Aber zurück zu unserem Tag, an dem wir kein Gold gefunden haben. Zugegebenermaßen haben wir aber auch nicht gesucht. Stattdessen haben wir einen Zwischenstopp in Cardrona eingelegt, um für einen Kaffee, oder in meinem Fall einer heißen Schokolade, in einem historischen Hotel einzukehren. Mal abgesehen vom hellen elektrischen Licht in der Küche, könnte man fast meinen, dass draußen vor der Tür noch die Pferde angebunden sind und die Reisenden auf die Kutsche warten. In dem Ort gibt es daneben auch noch die alte Schule und eine alte Kirche zu sehen. Gegenüber vom Hotel aber auch eine Säule für E-Autos, die zumindest optisch in eine Zeit verlegt wurde, in der es kaum elektrisches Licht gab, von E-Mobilität ganz zu schweigen.
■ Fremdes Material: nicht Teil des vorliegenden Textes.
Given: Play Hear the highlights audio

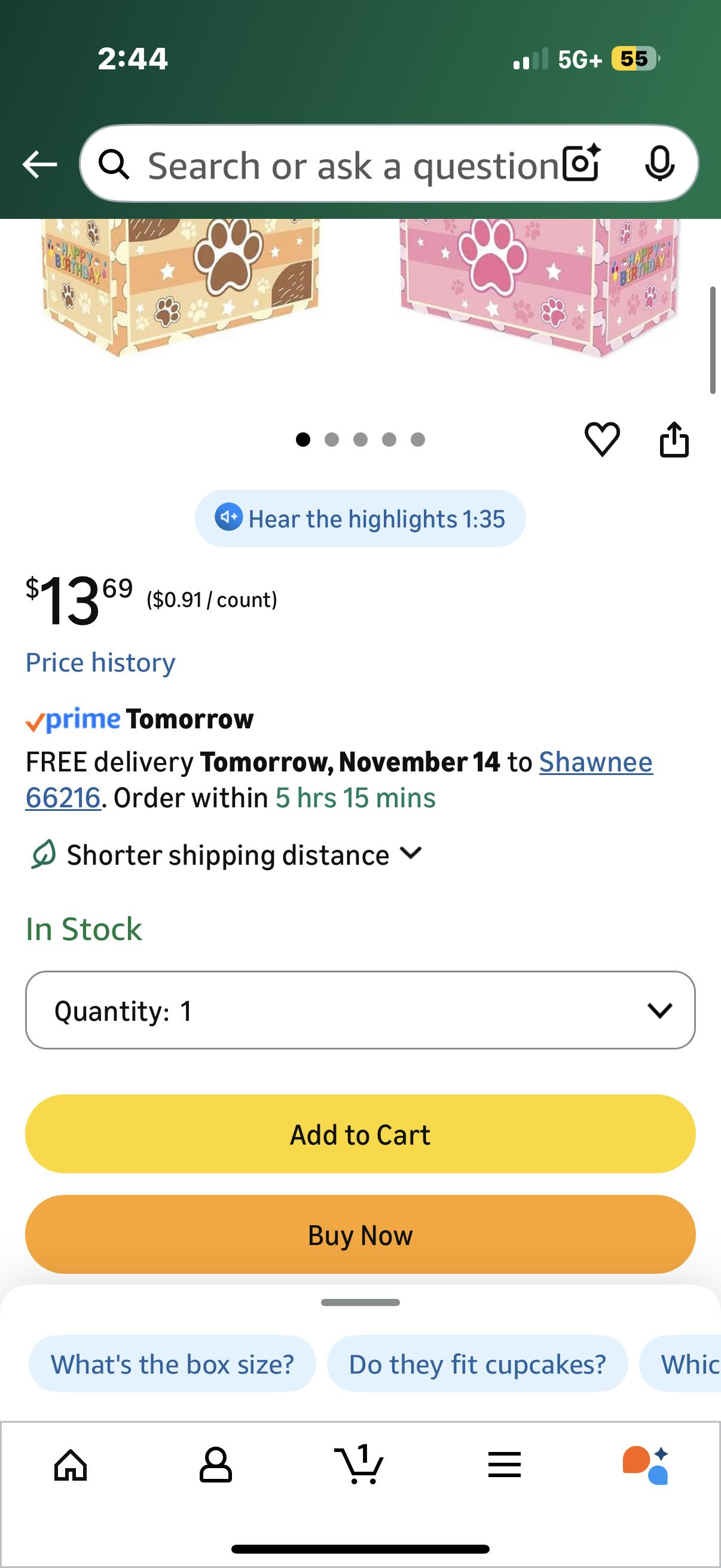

Von dort geht es dann weiter nach Wanaka, wo wir aber zunächst hindurchfahren, um am Lake Wanaka eine knapp dreistündige Wanderung zu unternehmen. Gegen 14:00 Uhr sind wir zurück in der Stadt, um uns die „Downtown“ ein bisschen anzusehen. Hinter dem Seeufer kommen gleich einige Cafés und Restaurants, sowie einige einschlägige Souvenirgeschäfte. Dazu einzelne Geschäfte mit Outdoor-Sortiment. Aber alles einige Nummern kleiner fast schon beschaulich im Verhältnis zu Queenstown, und auch das Umfeld ist bei weitem nicht so von Adrenalin geschwängert. Gegen 16:30 Uhr kommen wir dann schließlich in unserem Ressort etwas außerhalb der Stadt an. Die Zimmer haben nicht nur eine kleine Küchenzeile mit den typischen Utensilien, es gibt sogar einen Herd, und im Bad sowohl Waschmaschine als auch Trockner. Dazu einen eigenen kleinen Wohnbereich mit eigener Terrasse davor.